As we mentioned in the previous post that this is a database-level feature so can simply be turned on/off by ALTERing the database as follows –
ALTER DATABASE Scratchpad SET Query_Store = ON
ALTER DATABASE Scratchpad SET Query_Store = OFF
Note that you can’t turn off Query Store for Azure SQL Databases.
Various options that you see on GUI like the operating mode, data flush interval, capture mode etc. is set through T-SQL as follows. You can specify one or multiple options as indicated below.

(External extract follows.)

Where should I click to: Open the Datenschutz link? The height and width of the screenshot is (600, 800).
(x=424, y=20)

For any option that you don’t specify, a default value is taken by SQL.
ALTER DATABASE Scratchpad SET Query_Store = ON
(
OPERATION_MODE = READ_ONLY -- Operation Mode (Requested)
-- Read => only read only; no new capturing
, QUERY_CAPTURE_MODE = ALL -- Query Store Capture Mode; ALL, Auto, None, Custom
-- Auto means based on resoure consumption
-- None means no new queries to be captured
-- Custom - based on a custom policy
, MAX_STORAGE_SIZE_MB = 1024 -- Max Size (MB)

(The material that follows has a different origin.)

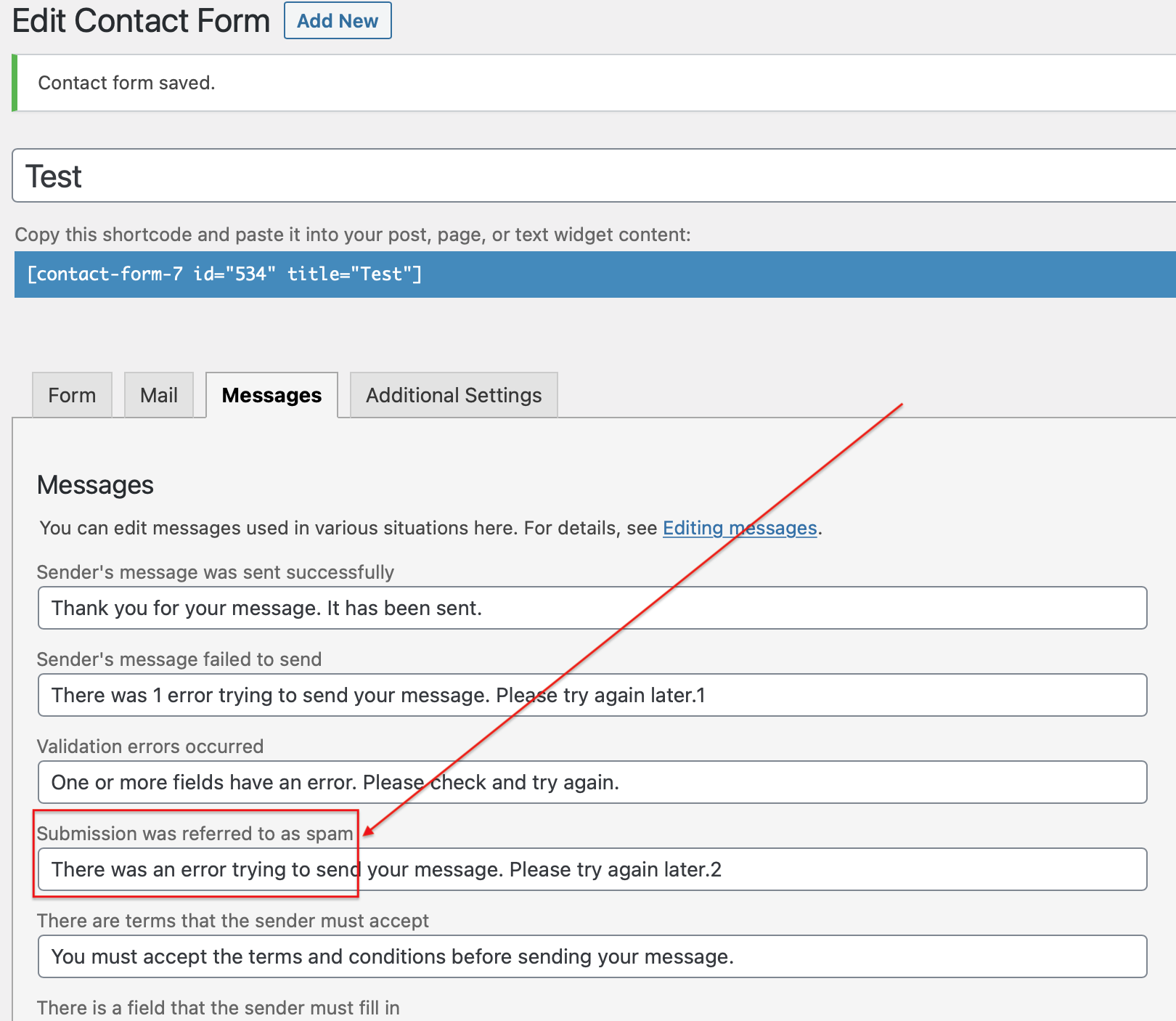Click 'There is a field that the sender must fill in' label

(x=219, y=1008)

, INTERVAL_LENGTH_MINUTES = 60 -- equivalent to Statistics Collection Interval
-- 1, 5, 10, 15, 30, 60, 1440;
-- Granularity at which statistics are aggregated
, DATA_FLUSH_INTERVAL_SECONDS = 900 -- Data Flush Interval (Minutes);
-- By default 15 Minutes
, SIZE_BASED_CLEANUP_MODE = AUTO
, CLEANUP_POLICY = (STALE_QUERY_THRESHOLD_DAYS = 30)
-- By Default 30 days
, MAX_PLANS_PER_QUERY = 200
)
Query_Capture_Mode: asks for what all queries needs to be captured e.g. All queries or some specific like resource taking etc. Capturing all queries on a very active transactional system is generally not a good idea. Default is Auto mode which ignores queries with insignificant compilation time and durations are ignored along with infrequent queries. This default mode was changed in SQL Server 2019. Earlier, All used to be the default mode. Custom mode allows you to capture queries based on certain metrics like execution count, compilation, CPU time etc. This mode is useful where most of the queries are unique to avoid rapid growth of store.
Data_Flush_Interval_Seconds: says how frequently data captured by Query Store needs to be written back to disk. We mentioned in the previous post that it’s an asynchronous process where frequency is controlled by this parameter.
At any point of time, if you want to purge the data captured by Query Store, you can clear it as follows –
-- Purge Query Data
ALTER DATABASE Scratchpad SET QUERY_STORE CLEAR
If size of the query store reaches Max Size, it gets converted into read-only mode until more space is added (by adjusting Max Size property) OR cleanup happens. If size based cleanup is configured then it will remove the queries older than the defined time-based cleanup.
To conclude the post, you might be wondering how much stress does it put on your database performance when you enable this feature. Not much, Microsoft says, it’s a trade-off of about 3-5% performance impact on your database with this enabled or disabled. In majority of the cases unless you have thousands of transactions per second, this trade-off is acceptable.